ACTION ITEM: Exactly reproduce the lines from the one holding "Instruction: Click the" through the end of the records, including both boundary lines but no pictures.
-- PROVIDED RECORDS follows --
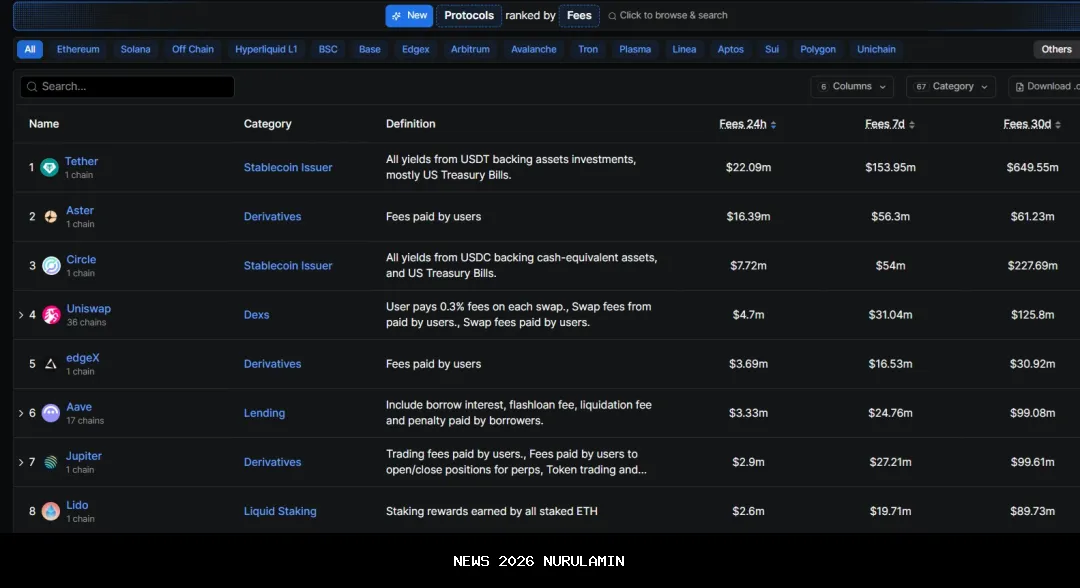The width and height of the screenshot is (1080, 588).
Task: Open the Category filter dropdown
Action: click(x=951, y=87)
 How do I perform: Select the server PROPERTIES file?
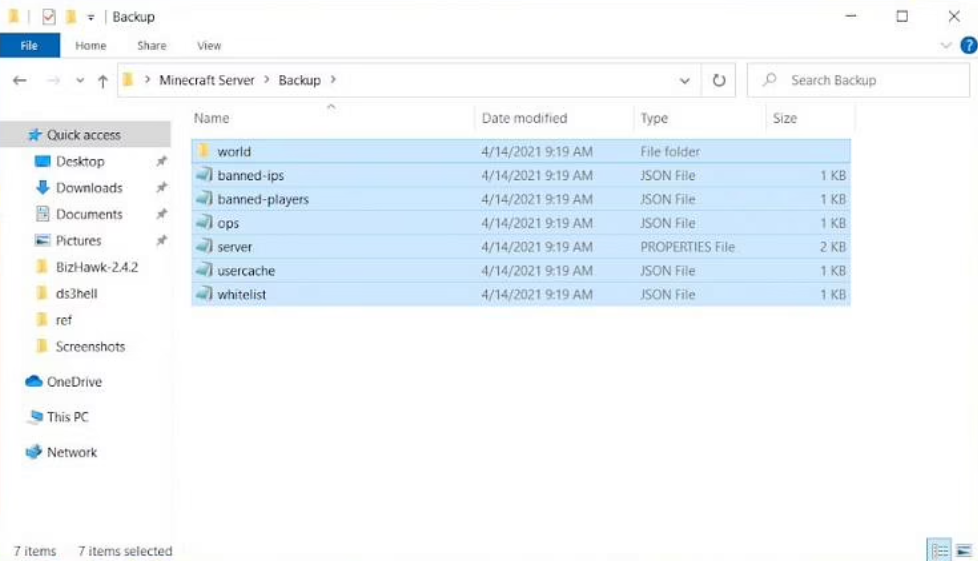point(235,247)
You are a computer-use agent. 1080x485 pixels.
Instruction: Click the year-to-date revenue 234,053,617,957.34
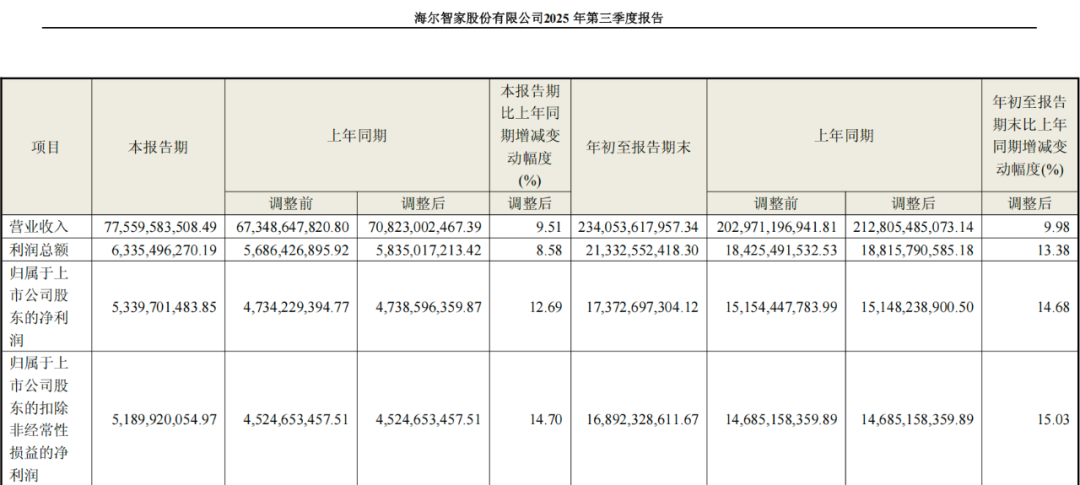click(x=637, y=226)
-- PROVIDED RECORDS concluded --
RESULT BELOW:
Instruction: Click the year-to-date revenue 234,053,617,957.34
click(x=637, y=226)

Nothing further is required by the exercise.